Monitoring the changing climate – Rowing PEI 

By Nancy Russell

Coaches and rowers with Rowing PEI have seen the changing weather conditions firsthand in recent years, with more wind and storms, including tropical storms such as Arthur (July 2014), Dorian (September 2019), Teddy (September 2020)  and Elsa (July 2021).  Because we don’t have a clubhouse, we have to either move our boats off the dock, or secure them and hope they can ride out the storm. It’s a lot of work and hard on the nerves!!!

The windier weather, even early in the morning, is also starting to limit our rowing time on the Charlottetown Harbour.  Even in coastal boats, the wind speeds are sometimes too high, especially for new rowers.  In 2021, we decided to move our flat water boats to a sheltered bay on P.E.I.’s north shore, in search of some calmer waters.  The rowers had to beach launch all summer, but at least they got some flatter water. 
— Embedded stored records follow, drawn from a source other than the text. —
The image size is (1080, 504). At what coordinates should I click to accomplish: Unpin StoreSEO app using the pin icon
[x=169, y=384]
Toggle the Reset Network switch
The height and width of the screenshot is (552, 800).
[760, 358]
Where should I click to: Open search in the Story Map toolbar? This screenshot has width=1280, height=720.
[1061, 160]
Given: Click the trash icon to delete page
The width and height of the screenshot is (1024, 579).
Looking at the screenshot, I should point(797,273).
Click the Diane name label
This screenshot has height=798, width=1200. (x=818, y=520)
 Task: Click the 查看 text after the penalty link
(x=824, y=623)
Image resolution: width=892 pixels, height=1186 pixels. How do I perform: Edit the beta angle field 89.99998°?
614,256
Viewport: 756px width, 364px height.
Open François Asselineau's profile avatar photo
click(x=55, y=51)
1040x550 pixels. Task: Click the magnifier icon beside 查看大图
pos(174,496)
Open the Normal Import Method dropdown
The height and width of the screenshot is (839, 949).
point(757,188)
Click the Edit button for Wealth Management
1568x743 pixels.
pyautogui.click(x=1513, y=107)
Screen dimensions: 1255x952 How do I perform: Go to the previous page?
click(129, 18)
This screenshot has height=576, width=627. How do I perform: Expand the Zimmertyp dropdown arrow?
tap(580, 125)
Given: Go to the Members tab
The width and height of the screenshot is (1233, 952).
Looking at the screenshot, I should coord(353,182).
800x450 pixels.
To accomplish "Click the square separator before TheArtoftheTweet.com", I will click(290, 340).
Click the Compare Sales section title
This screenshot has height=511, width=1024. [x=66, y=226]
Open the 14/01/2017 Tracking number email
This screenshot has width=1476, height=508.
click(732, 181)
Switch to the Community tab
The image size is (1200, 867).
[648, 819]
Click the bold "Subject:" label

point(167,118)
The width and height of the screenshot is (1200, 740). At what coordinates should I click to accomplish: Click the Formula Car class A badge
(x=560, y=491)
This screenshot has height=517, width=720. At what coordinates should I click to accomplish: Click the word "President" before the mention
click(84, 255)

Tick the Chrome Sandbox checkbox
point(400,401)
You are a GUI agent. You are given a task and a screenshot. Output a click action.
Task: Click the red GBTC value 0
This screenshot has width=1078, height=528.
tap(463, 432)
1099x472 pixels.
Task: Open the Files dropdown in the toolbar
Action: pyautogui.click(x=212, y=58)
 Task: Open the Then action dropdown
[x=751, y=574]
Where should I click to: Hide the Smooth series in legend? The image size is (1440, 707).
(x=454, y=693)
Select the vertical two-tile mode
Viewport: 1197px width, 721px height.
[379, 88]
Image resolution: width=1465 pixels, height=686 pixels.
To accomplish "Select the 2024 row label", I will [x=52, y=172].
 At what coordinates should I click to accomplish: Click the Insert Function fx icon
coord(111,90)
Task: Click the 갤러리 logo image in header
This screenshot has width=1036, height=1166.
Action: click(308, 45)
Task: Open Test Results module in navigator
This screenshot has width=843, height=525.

We can definitely feel it getting windier, but now with help from the UPEI Climate Lab, we will be able to monitor what’s happening.

In July 2021, they installed a weather station, part of a network across the Island. It will collect historical data to track how conditions are changing, and also gives real-time wind speed, which is a game changer on a windy body of water!

We do encourage carpooling to our flat water training centre, which is about 20 minutes from Charlottetown.

The Charlottetown Yacht Club, which is our home base in Charlottetown, is also a member of Sailors for the Sea, which focuses on clean and environmentally friendly sailing.